Currently, the most common industry approach for producing a custom race seat relies on a labour intensive, highly subjective process that has not developed over the past two decades. It often leads to the seat being made multiple times until a driver is happy, because of difficulties observing their position and time constraints.
Researchers from the University’s School of Sport, Health and Exercise Science have introduced scientific methods to the process and created a digital ‘avatar’ of Williams driver Nicholas Latifi to simulate his seated position. They did this by building a musculoskeletal model using 3D scanning in computer aided design (CAD) software.
“We’re really pleased with the results of the pilot, which has successfully shown that an end-to-end digital seat fit process is possible, using this new innovative approach” stated Dr Emma Neupert, Senior Lecturer in Physiology in the School of Sport, Health & Exercise Science.
Latifi added: “For me personally, the fit and comfort in the driver’s seat is probably one of the most important things. If you’re moving around in the seat too much or you’re simply not comfortable, then it’s going to affect how you drive and how you give feedback to the team.”

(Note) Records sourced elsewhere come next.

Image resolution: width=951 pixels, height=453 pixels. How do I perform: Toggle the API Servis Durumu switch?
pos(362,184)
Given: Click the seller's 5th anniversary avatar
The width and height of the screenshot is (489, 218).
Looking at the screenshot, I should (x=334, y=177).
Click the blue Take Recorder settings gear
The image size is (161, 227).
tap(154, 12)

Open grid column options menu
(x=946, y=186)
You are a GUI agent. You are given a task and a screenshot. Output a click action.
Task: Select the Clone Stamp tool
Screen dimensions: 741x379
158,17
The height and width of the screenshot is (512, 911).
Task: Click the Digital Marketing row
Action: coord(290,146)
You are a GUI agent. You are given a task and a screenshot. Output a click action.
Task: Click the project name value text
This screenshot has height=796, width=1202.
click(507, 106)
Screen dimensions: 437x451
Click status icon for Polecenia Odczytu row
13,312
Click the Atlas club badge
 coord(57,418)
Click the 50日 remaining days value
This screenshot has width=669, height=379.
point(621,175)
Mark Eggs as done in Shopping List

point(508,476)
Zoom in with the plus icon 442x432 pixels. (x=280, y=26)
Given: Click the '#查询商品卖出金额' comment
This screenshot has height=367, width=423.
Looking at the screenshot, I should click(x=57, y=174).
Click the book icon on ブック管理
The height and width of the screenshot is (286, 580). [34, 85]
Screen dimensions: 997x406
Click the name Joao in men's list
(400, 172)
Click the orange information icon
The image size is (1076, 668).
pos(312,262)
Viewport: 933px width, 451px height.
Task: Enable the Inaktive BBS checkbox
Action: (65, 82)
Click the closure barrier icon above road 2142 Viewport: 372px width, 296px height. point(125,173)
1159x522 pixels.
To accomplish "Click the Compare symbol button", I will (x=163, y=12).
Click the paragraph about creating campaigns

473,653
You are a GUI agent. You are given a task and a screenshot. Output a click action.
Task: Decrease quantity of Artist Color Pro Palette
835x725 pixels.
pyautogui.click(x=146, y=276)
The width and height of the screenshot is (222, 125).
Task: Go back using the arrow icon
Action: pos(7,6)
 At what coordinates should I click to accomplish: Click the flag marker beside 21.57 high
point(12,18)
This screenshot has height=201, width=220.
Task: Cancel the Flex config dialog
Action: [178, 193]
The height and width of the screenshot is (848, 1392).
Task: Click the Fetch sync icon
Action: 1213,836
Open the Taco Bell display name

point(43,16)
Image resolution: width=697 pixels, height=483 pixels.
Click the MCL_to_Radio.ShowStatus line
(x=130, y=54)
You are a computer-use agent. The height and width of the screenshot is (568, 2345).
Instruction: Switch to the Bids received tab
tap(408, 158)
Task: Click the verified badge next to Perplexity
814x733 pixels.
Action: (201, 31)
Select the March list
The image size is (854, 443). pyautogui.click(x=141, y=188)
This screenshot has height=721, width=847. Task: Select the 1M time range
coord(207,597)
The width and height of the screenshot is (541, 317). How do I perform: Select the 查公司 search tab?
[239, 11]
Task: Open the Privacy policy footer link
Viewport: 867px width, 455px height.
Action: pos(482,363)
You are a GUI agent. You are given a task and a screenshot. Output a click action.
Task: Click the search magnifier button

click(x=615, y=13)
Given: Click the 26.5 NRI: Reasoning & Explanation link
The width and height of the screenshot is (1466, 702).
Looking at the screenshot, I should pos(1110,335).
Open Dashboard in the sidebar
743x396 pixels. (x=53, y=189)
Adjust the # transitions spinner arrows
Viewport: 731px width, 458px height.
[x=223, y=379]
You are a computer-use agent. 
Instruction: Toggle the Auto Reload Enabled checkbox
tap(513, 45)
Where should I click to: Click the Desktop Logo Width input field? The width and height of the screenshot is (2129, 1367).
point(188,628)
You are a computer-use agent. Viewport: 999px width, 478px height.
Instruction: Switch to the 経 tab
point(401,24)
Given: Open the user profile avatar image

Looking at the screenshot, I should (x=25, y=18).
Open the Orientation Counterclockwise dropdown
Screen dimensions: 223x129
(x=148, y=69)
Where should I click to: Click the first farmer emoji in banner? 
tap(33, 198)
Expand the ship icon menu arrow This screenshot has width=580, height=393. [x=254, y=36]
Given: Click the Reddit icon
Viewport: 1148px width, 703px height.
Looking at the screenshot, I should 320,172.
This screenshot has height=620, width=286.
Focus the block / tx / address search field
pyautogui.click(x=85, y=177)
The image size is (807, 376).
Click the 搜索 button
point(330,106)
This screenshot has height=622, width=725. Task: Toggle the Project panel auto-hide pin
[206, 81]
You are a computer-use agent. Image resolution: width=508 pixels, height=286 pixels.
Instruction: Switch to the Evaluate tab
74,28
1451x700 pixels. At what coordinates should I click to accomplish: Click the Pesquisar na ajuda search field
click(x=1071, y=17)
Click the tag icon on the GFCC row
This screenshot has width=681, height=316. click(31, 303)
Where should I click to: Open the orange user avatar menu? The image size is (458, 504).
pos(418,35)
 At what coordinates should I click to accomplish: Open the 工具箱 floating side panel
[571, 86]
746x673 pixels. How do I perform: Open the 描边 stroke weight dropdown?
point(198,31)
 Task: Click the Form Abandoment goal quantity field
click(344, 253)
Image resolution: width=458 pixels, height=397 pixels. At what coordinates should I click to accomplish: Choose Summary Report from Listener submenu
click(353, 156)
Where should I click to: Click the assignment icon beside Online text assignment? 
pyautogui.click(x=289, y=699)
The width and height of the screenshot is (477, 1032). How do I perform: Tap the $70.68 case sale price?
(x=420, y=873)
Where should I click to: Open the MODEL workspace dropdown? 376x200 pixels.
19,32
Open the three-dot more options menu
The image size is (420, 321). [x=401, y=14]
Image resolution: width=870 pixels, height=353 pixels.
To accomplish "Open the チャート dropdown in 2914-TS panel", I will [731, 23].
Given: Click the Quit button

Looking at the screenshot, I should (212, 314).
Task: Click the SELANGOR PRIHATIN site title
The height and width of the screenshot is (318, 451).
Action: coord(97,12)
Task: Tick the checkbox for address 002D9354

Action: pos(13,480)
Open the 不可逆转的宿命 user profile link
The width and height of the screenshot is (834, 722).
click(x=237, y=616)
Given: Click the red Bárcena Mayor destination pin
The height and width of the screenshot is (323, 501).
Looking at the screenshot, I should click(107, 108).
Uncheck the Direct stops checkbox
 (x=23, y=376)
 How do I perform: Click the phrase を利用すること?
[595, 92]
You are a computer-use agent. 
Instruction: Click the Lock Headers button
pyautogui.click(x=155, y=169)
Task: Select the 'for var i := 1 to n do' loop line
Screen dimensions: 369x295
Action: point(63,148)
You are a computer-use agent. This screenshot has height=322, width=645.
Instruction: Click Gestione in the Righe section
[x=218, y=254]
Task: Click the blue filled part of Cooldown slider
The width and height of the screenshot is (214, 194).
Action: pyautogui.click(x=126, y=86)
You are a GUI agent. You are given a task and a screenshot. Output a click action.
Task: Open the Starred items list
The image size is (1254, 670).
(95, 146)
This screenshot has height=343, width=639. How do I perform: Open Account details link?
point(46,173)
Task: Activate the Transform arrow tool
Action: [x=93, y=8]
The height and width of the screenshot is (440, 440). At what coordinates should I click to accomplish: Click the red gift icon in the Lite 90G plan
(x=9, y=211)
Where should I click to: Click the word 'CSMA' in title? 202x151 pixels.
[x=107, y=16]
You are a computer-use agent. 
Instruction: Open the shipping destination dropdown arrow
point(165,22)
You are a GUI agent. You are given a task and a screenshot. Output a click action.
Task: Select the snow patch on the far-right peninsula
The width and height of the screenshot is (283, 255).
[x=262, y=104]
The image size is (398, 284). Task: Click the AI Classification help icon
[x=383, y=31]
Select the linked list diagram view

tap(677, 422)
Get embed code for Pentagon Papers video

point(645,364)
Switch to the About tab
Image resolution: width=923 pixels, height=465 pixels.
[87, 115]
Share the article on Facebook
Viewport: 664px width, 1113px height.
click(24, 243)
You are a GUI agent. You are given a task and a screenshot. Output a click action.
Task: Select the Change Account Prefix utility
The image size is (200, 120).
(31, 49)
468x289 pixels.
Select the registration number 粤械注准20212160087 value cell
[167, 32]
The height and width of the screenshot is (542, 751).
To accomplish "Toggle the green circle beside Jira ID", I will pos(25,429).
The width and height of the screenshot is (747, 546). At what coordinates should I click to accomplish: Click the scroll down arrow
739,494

The digital driver fit allows the team to see the ‘real’ driver in CAD via a customised model. It has the potential to minimise the need for repeated seat fittings, lower the cost to the team, and reduce the forces on the musculoskeletal system of the driver.
Philippa Morris, Senior Design Engineer at Williams Racing, said: “If our driver isn’t comfortable in the cockpit it can understandably impact their overall performance. Sometimes we will go through multiple race events before we have a seat that they are happy with. That’s why we wanted to find a way to ensure the seat construction is as accurate and efficient as possible. By digitising the process, we have been able to make adjustments to the seat that are anatomically correct, and while there’s still a few things to iron out, the initial data is really promising.”
Dr Chris Mills, Senior Lecturer in Biomechanics at the University of Portsmouth, said: “This project has the potential to impact safety by allowing us to look at what the driver’s musculoskeletal system is doing. We can quantify the forces acting on the driver and within the driver’s spine and muscles. In the future we also hope to understand more about how the seating position affects forces on the driver with the aim to minimise injury risk.”
Dr Neupert added: “In terms of where we’re going to go from here, there are still a few areas to refine but given that Nicolas got in the car and said [he] feels that the seat is made for [him], that’s really positive.”